EXERCICE: Reproduisez à l’identique tout le passage du texte sur le financement des officines, depuis « Le montant du » jusqu’à « de non-conversion (P.N.C.). » inclus.

TEXTE FOURNI:
La durée de l’association est généralement fixée entre 5 et 8 ans. Il est essentiel de déterminer les modalités financières de sortie à l’avance, intégrant une résolution annuelle lors de l’Assemblée Générale Ordinaire (AGO) pour évaluer la valeur de l’officine, ainsi que des clauses de préemption et d’agrément en cas de cession. Le titulaire doit surmonter la difficulté de payer son travail tout en démontrant la rentabilité de l’investissement à l’investisseur.

Boosters d’apport des groupements ou grossistes

Certains groupements de pharmaciens ou grossistes répartiteurs proposent des « boosters d’apport » pour assurer la pérennité de leur réseau et attirer de nouveaux adhérents. Ces boosters, d’une durée de 5 à 15 ans, prennent différentes formes : prêts classiques, participatifs, in fine, avec différés d’amortissement, obligations simples (O.S.) ou obligations convertibles en actions (O.C.A.). Ces derniers peuvent se transformer en actions, changeant le prêteur en associé, bien que la législation actuelle limite l’accès au capital des officines aux seuls pharmaciens.

Montants et garanties des boosters

Le montant du prêt accordé est souvent le double ou le triple de l’apport du pharmacien ou de l’investisseur. Il peut être octroyé à la pharmacie, à la holding du pharmacien ou au pharmacien titulaire à titre personnel. Les boosters d’apport non pharmaciens prennent souvent la forme d’O.S. ou d’O.C.A. avec un intérêt annuel, misant sur une évolution législative future ou une prime de non-conversion (P.N.C.).

EXTRAITS DE DONNÉES:

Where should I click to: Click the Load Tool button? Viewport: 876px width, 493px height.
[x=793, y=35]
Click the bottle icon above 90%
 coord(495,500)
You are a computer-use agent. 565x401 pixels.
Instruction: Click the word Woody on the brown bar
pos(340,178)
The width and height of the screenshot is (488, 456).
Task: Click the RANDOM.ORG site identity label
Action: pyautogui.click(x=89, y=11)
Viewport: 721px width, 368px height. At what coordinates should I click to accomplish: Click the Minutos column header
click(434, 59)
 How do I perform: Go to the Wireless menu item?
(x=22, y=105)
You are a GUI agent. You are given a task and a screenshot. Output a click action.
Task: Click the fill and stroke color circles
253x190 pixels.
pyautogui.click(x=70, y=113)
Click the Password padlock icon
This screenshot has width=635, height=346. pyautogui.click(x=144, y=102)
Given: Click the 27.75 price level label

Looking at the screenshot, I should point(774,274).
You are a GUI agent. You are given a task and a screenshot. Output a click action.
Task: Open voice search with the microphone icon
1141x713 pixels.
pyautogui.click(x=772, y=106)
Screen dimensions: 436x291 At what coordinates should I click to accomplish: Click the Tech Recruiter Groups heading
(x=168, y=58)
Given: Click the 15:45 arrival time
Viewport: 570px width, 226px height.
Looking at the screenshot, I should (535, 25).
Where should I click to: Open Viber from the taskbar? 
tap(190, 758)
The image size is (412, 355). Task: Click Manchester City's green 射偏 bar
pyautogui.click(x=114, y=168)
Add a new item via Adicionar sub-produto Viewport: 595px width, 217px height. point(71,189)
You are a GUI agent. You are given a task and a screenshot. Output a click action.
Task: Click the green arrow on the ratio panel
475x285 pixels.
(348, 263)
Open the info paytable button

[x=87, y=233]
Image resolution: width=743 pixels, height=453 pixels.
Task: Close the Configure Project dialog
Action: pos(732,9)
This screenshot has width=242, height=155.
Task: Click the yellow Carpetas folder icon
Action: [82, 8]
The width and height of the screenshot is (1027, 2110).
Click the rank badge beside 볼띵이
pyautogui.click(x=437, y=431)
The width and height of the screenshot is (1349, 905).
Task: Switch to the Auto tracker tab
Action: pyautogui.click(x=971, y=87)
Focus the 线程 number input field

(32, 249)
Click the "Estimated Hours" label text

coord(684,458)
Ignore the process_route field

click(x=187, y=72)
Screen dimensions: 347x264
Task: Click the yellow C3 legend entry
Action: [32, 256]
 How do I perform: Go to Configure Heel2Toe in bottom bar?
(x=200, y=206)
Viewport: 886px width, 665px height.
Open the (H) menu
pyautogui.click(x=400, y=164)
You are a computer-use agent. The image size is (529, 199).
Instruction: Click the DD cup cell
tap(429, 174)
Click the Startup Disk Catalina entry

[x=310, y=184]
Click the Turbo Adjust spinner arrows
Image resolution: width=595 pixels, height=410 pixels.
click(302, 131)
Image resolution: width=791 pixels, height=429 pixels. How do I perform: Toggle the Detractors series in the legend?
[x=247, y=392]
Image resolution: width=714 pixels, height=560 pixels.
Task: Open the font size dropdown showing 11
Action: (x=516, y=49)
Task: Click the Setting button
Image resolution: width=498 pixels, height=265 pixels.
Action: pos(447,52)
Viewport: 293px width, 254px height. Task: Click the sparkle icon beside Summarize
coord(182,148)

ZONE DE RÉPONSE:
Le montant du prêt accordé est souvent le double ou le triple de l’apport du pharmacien ou de l’investisseur. Il peut être octroyé à la pharmacie, à la holding du pharmacien ou au pharmacien titulaire à titre personnel. Les boosters d’apport non pharmaciens prennent souvent la forme d’O.S. ou d’O.C.A. avec un intérêt annuel, misant sur une évolution législative future ou une prime de non-conversion (P.N.C.).